Bacteriophage, also known as phage, are viruses that infect bacteria and archaea. Phage display a vast diversity of shapes and sizes, with some virions being as large as 700 nm in length. Phage were first discovered in the early 20th century by Frederick Twort, who observed their ability to lyse bacterial cells. However, it was not until 1915 that Felix d’Herelle coined the term “bacteriophage” after observing their effect on the Shigella flexneri bacterium.
Phage infection results in the lysis of the host cell, releasing progeny phage into the environment to infect other cells. During lytic infection, phage DNA is injected into the cytoplasm of the host cell where it is replicated using host enzymes. The viral genome is then packaged into new virions which bud from the host cell membrane. In temperate phages, however, instead of causing lysis upon infection, these viruses can enter a latent state known as lysogeny. In this state, viral DNA is integrated into the bacterial chromosome where it can be transcribed and replicated along with the rest of the genome. Lysogenic infections are often characterized by a quiet phase where no obvious signs of infection are present followed by an explosive phase where massive numbers of virions are produced and released (known as induction).
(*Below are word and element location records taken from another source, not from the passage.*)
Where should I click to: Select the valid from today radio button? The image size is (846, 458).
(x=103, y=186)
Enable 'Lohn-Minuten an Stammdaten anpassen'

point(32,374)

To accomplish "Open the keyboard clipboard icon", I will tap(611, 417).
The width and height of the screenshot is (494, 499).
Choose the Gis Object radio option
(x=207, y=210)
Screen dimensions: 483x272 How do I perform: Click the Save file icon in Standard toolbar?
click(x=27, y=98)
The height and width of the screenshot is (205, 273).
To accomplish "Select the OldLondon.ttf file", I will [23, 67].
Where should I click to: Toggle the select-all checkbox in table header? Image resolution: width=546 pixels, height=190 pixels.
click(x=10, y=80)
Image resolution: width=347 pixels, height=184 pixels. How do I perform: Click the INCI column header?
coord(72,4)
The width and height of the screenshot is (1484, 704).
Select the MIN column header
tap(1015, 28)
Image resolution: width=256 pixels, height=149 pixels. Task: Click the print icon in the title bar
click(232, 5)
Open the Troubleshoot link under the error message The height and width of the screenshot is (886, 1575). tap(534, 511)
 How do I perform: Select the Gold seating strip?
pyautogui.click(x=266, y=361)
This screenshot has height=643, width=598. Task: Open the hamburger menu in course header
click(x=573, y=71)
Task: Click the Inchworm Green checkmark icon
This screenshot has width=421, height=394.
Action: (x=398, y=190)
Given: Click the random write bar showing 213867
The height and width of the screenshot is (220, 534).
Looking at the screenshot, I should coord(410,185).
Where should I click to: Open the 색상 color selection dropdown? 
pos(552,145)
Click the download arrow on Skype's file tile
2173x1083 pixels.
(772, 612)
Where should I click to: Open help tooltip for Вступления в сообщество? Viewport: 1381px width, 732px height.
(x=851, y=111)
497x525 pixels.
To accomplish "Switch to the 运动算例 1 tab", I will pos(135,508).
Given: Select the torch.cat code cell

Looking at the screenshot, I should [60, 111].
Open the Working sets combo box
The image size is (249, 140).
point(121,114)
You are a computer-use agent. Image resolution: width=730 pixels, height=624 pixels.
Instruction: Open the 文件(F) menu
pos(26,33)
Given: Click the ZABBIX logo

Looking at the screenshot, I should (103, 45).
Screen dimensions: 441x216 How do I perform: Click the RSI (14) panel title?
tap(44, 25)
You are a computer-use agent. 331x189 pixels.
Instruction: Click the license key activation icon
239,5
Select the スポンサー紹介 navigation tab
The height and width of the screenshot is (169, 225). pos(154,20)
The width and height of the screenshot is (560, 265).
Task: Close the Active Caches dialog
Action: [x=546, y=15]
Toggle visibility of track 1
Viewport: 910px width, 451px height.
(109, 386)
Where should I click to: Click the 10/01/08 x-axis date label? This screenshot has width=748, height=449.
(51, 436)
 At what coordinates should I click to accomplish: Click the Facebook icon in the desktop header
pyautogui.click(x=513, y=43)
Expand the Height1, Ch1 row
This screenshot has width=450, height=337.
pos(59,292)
While most research on bacteriophage has focused on their role in disease and biocontrol applications, these viruses have also been exploited for various industrial and environmental uses such as wastewater treatment and food safety initiatives. Bacteriophage therapy is an emerging area of medicine that holds promise for treating drug-resistant bacterial infections which are becoming increasingly difficult to manage with traditional antibiotics alone. As our understanding of these unique viruses continues to grow, so too does our ability to harness them for a variety of purposes both inside and outside the laboratory setting.